> [Extract to read]
= Social Studies (band) =

Social Studies is an indie rock band from San Francisco, California, composed of Natalia Rogovin (vocals, keyboards), Tom Smith (guitar), Ben McClintock (guitar), Jesse Hudson (bass, backup vocals), and Michael Jirkovsky (drums). Their sound has been described as “structurally trim and sonically dazzling”.

The band formed in 2006 with original members Natalia Rogovin (vocals, keyboards), Aaron Weiss (guitar), Darren Henry (bass), and Michael Jirkovsky (drums). They released This Is the World’s Biggest Hammer, an EP with 7 songs, in 2006. After attending SXSW in 2009, and touring the United States, the band reconfigured, replacing bassist Darren Henry with Jason Kick (Maus Haus), and then Jesse Hudson (Dealership), and guitarist Aaron Weiss with Tyler McCauley (Tempo No Tempo) and then Tom Smith (Office, Mazes).

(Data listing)
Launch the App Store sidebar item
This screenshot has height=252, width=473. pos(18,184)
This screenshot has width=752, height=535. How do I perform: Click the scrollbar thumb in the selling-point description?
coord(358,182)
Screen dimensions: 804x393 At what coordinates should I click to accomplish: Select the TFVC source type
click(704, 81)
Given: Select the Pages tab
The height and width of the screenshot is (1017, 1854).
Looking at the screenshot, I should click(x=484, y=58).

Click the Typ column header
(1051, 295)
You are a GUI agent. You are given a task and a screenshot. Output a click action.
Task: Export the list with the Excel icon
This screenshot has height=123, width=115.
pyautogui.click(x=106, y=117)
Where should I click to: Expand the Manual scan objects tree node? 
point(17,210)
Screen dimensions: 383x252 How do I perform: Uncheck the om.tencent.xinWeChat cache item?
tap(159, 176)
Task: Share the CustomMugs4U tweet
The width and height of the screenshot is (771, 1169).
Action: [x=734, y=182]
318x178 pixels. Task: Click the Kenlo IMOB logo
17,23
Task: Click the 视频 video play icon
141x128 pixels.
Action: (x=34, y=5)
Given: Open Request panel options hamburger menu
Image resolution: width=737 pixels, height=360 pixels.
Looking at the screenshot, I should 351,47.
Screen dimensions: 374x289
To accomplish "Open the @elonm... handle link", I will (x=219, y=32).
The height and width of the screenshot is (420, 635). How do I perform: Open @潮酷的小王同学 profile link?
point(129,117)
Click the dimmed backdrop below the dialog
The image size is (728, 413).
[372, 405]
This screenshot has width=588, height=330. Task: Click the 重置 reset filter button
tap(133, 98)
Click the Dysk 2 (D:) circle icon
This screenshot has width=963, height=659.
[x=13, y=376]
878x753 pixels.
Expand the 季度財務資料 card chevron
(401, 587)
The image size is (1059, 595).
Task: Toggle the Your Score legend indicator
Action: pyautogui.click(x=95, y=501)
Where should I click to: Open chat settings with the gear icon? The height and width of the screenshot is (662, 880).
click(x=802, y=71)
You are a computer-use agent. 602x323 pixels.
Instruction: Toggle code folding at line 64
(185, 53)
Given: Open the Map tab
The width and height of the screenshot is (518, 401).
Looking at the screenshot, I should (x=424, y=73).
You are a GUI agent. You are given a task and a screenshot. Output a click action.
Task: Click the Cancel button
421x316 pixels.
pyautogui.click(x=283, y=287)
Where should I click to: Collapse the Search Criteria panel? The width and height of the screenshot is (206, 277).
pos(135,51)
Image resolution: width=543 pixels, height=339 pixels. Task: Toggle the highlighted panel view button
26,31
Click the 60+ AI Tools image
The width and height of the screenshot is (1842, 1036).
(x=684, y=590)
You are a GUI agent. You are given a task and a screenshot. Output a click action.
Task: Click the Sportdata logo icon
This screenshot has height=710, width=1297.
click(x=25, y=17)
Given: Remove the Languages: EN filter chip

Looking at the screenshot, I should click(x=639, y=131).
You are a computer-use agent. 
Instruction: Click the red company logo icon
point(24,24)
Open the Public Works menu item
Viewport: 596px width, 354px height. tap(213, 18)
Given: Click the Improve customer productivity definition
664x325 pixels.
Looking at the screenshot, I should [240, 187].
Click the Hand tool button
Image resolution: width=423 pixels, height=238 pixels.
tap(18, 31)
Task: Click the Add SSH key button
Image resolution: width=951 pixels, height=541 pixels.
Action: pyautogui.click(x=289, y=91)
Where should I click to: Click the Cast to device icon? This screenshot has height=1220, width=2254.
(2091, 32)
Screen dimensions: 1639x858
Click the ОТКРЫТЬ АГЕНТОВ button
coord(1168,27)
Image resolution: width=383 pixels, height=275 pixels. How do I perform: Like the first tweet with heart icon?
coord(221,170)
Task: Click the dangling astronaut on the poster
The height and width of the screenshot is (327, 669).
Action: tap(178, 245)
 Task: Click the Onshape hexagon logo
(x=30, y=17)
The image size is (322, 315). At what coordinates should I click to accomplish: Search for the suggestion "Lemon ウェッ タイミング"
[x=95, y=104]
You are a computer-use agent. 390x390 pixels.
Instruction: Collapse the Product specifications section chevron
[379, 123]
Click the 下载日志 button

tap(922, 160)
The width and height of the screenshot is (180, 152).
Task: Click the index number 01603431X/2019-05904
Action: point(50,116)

> [Given problem A] In the article about the band Social Studies, what is the title of the EP the band released in 2006?
> [Given problem B] Transcribe the data listing word for word from the line containing "Task: Click the Onshape hexagon logo" through the final line of the listing, including both.

> [Final answer A] This Is the World's Biggest Hammer

> [Final answer B]
 Task: Click the Onshape hexagon logo
(x=30, y=17)
The image size is (322, 315). At what coordinates should I click to accomplish: Search for the suggestion "Lemon ウェッ タイミング"
[x=95, y=104]
You are a computer-use agent. 390x390 pixels.
Instruction: Collapse the Product specifications section chevron
[379, 123]
Click the 下载日志 button

tap(922, 160)
The width and height of the screenshot is (180, 152).
Task: Click the index number 01603431X/2019-05904
Action: point(50,116)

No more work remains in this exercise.